Writer and director Debra Eisenstadt had been working behind the camera for some time when she made this drama, though she may be best known to film fans as the co-star of the David Mamet filmed play Oleanna. She sought to channel some of those awkward social matters in her directorial pieces, and this was at least more believable than anything Mamet had dreamt up for her, a succession of brief vignettes that escalated into its protagonist finding her life something of a struggle as her daughter grows up and her husband pays less and less attention to her, leaving her in a state of emotional neglect that doing favours for those she meets turns out to be a poor substitute for a meaningful set of relationships - and has she neglected her mother in turn?

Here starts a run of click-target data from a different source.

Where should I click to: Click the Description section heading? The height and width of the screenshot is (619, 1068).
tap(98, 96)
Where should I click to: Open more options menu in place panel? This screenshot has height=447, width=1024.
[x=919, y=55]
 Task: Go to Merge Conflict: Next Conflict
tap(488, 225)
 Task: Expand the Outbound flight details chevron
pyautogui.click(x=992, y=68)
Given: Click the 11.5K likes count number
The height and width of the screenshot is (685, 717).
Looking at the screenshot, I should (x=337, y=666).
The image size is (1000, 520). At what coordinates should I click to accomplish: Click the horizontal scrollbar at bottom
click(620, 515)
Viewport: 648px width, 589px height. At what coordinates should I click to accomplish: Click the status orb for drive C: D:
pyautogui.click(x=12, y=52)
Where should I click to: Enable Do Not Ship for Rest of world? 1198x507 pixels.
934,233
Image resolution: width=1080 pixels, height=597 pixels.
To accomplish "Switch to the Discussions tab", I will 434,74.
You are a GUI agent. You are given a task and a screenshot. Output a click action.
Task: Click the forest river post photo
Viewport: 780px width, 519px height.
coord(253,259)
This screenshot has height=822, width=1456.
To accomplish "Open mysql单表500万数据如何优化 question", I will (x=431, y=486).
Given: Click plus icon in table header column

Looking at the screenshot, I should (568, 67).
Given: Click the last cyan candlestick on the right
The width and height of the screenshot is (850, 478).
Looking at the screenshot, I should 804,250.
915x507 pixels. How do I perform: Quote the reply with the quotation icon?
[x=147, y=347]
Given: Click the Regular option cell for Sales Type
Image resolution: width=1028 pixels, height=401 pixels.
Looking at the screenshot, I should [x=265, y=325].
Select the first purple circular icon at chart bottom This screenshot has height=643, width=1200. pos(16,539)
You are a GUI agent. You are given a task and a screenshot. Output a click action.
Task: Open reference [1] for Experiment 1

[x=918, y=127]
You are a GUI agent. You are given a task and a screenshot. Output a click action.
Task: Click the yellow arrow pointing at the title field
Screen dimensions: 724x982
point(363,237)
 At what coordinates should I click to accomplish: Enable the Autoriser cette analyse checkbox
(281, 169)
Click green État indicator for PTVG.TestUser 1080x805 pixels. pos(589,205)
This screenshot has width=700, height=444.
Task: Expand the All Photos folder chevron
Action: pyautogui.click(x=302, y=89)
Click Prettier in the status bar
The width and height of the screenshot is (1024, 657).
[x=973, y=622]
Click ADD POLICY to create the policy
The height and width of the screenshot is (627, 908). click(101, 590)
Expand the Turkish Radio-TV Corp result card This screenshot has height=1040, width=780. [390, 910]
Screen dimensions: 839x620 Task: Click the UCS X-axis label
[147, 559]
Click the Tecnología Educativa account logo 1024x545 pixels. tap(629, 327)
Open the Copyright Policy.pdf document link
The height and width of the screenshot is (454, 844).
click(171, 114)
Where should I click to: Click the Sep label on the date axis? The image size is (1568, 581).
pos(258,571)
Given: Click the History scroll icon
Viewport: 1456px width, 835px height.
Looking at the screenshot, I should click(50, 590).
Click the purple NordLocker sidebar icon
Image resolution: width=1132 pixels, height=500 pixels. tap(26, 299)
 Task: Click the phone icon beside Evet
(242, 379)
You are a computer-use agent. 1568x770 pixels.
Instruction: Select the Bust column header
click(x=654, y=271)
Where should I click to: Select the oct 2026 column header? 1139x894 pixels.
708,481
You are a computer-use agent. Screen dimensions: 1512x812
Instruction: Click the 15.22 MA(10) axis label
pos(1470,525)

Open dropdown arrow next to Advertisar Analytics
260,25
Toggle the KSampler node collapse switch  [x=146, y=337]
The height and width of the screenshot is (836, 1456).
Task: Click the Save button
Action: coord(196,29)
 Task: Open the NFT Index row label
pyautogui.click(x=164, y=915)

It was the neighbours who acted as a catalyst for a situation that the director refused to present a series of easy solutions to, indeed you could legitimately argue that Cathy was no more free of her issues at the end than she was at the beginning. With McClendon-Covey best known as a comedy performer, you might be expecting some big cringe comedy laughs to stem from her character's behaviour, but it doesn't manifest that way, and while there was some grim amusement in Cathy getting into these embarrassing set-ups, it was not so much a film that was aiming for the funny bone. If anything, it was seeking to have the audience cringe without the release of comedy, as there was real pain in the bonds the characters forged between themselves (or not).

It was very well-acted, you could not deny that, but an hour and forty-five minutes of watching Cathy dig herself into a hole with more or less everyone around her handing her the spade was not going to be many viewers' idea of fun, and fun was not on the menu. Time and again, she is trapped in circumstances where she is with someone acting weird or inappropriately or just plain selfishly, and she has to act as if she is the one who has something wrong with her when she previously did not believe that to be the case. This happens so often that eventually, there genuinely is something wrong with her and she goes from, for instance, anti-smoking campaigner to secret smoker, or having an fling with the husband of Gail's neighbour (Christine Woods) who has been a corrupting influence thanks to her lack of boundaries. If Cathy is stalled in this environment, increasingly entrenched in her modern malaise, that appeared to be the point - to have the audience discomfited. If that's your idea of entertainment, you will get more out of this than most. Music by Mel Elias.